(Collected data)

........

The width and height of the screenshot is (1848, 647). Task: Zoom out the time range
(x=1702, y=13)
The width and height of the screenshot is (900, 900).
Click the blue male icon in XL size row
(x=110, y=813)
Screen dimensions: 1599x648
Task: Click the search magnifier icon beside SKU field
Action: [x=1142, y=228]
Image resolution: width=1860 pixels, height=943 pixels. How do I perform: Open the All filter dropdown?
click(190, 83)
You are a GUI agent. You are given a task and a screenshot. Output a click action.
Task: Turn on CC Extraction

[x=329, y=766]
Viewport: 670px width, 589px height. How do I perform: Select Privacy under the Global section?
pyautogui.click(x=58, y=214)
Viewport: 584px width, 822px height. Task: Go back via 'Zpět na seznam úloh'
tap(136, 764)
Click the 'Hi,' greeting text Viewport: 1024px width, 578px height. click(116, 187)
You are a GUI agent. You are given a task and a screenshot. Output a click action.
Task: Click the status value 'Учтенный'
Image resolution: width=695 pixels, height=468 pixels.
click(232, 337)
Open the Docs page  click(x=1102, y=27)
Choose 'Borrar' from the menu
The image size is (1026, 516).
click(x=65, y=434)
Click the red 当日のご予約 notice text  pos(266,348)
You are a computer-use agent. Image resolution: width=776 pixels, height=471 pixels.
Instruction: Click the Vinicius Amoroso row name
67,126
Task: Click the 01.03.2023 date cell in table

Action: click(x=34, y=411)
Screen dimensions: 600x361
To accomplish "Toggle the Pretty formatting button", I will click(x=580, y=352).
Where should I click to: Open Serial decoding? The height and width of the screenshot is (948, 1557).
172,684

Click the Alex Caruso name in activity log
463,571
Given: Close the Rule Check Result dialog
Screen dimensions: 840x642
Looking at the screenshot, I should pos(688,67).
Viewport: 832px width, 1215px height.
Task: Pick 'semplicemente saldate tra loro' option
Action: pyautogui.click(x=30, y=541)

........

### Exercise description
Only lines that contain the string "text" count; pick each one out of the records and copy it.

### Exercise output
Click the 'Hi,' greeting text Viewport: 1024px width, 578px height. click(116, 187)
Click the red 当日のご予約 notice text  pos(266,348)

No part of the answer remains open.